Hmm, never really thought of RSS as a “Poor Man’s API”, but I guess in the case of these XML parsers, I guess it could be seen that way.

Roland Tanglao first pointed this out, but it’s something I’ve been thinking about for the last couple of months: Babak Nivi says that RSS is an API for content:

RSS is like an API for content. RSS gives you access to a web site’s data just like an API gives you access to a web site’s computing power. Most important, RSS gives you access to your data that you have locked up on a web site.
RSS is an API for Content

Emphasis in original. Note that he says “like an API” in the text of the article but omits the “like” in the title.

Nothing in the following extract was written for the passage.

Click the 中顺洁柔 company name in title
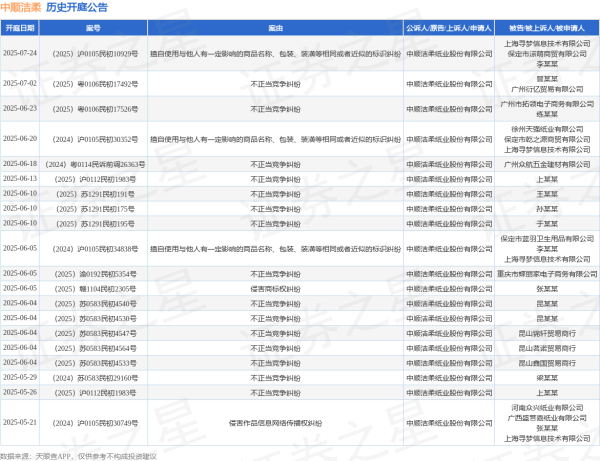The image size is (600, 461). [x=20, y=7]
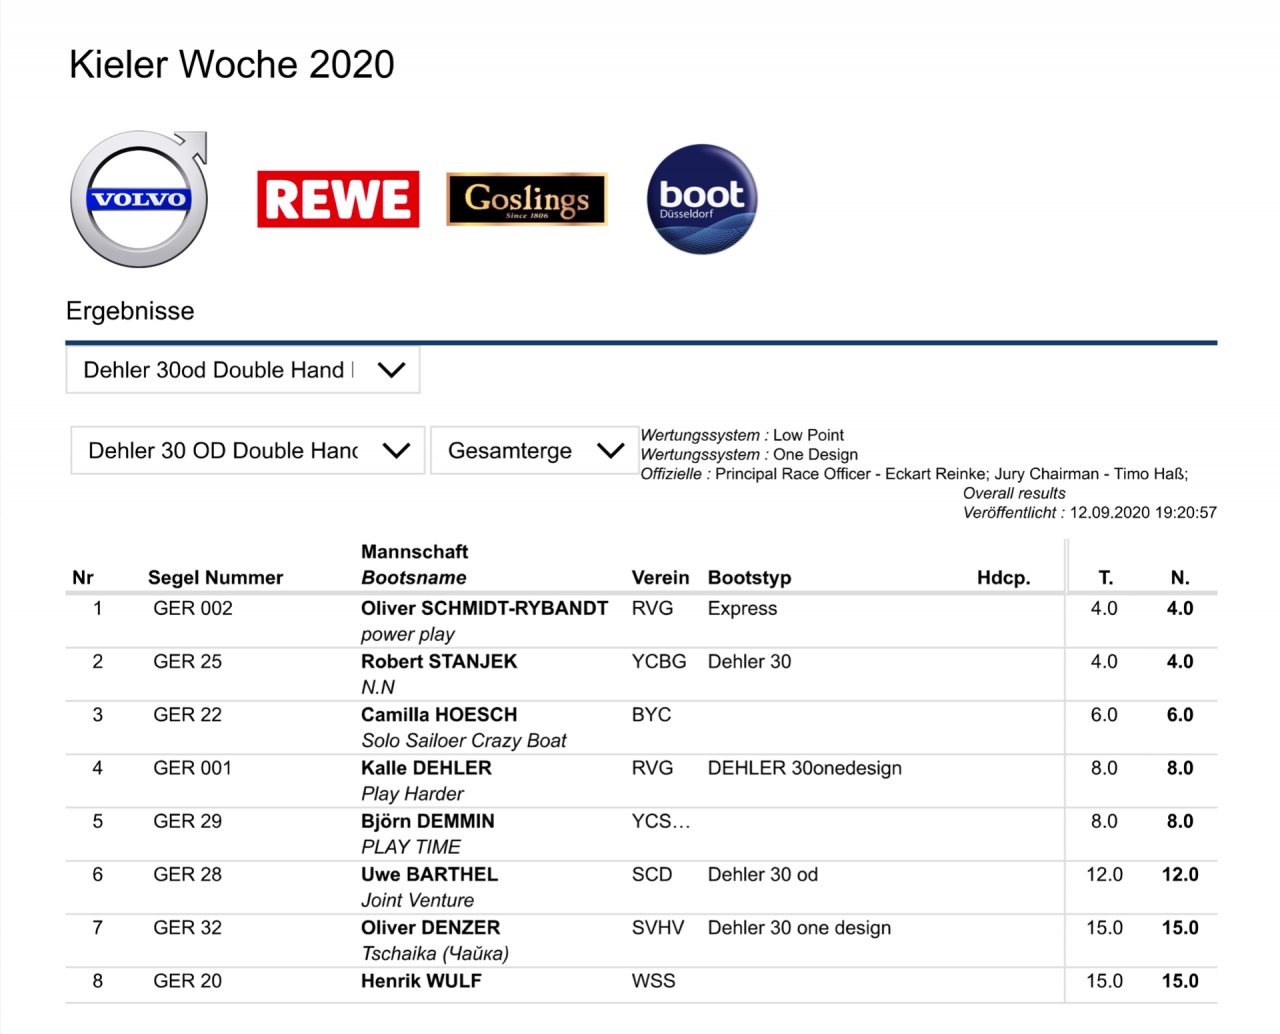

The “like” is more appropriate, since RSS normally doesn’t give you access to a site’s past data, nor should it: it shines best when giving you the most recent content—usually writing, but also photos and video and music—from a site. That’s an important distinction from an API, which usually gives programmers access to a site’s old data based on a certain set of parameters. You can put parameters in RSS feeds—”give me the most recent photos tagged with ‘beautiful’” or “give me the most recent mentions of my full name”—but RSS is generally not as flexible as APIs (”give me all photos between certain times”, “give me all mentions of my family name cross-indexed with the tag ‘icelandic’”. [Read the rest]

What Do You Think?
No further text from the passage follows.